Abstract
Number of antidiabetic agents with higher expected efficacy are in different phases of development or indications of current therapeutic agents are extended further. Intranasally administered glucagon for immediate compensation of hypoglycemia shows results very similar to glucagon administered intramuscularly in clinical trial setting.
Owing to the easier and quicker administration, it can increase adherence of patients to the treatment and prevent the onset of severe hypoglycemia. Fast-onset insulin analog aspart was approved in the European Union in January 2017.
In comparison with conventional insulin aspart, it provides faster onset of action and smaller area under the curve of postprandial glycaemia. In the phase II clinical trial SUSTAIN-6 in patients with type 2 diabetes mellitus, semaglutide, a long-acting efficient GLP-1 receptor agonist, significantly lowered cardiovascular risk evaluated in the composite endpoint that included classic complications of atherosclerosis, i.e., cardiovascular death, myocardial infarction, and stroke.

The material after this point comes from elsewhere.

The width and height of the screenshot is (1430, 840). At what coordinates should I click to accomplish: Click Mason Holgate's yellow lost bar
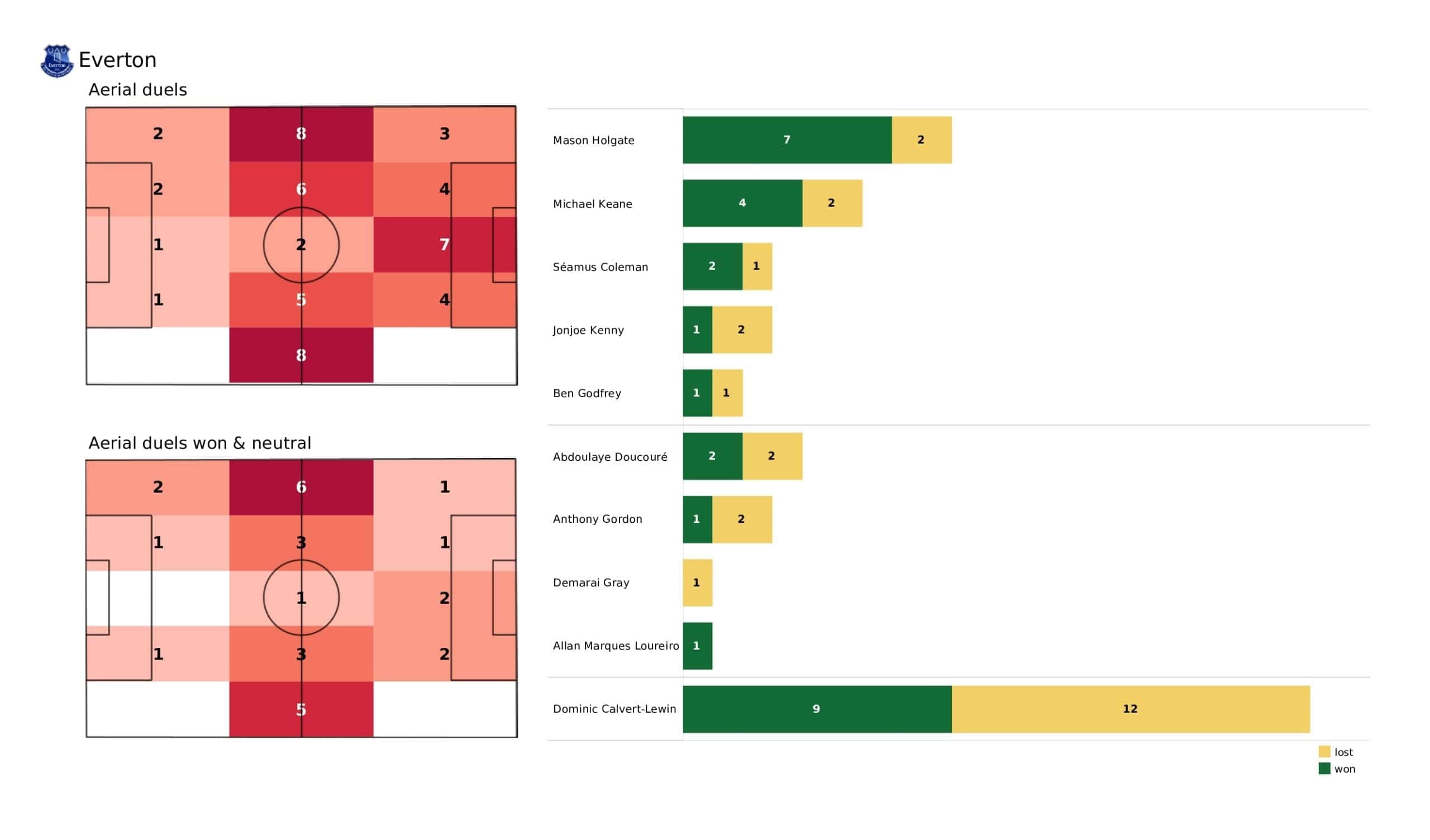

It is expected that once-daily MK8521 - an intermediate-acting GLP-1 receptor agonist - will have comparable qualities to liraglutide. A device referred to as ITCA 650 is a miniature osmotic pump that is developed for subdermal implantation.
It contains exenatide that is released for 12 months in a constant and pre-defined rate. Long-term positive influence on glycemic compensation in diabetes and on weight reduction has been demonstrated.
Sotagliflozin is a dual SGLT1 and SGLT2 cotransporter inhibitor. It improves compensation of the disease in patients with type 2 diabetes mellitus and it is currently undergoing an evaluation phase of efficacy and safety in the treatment of type 1 diabetes mellitus.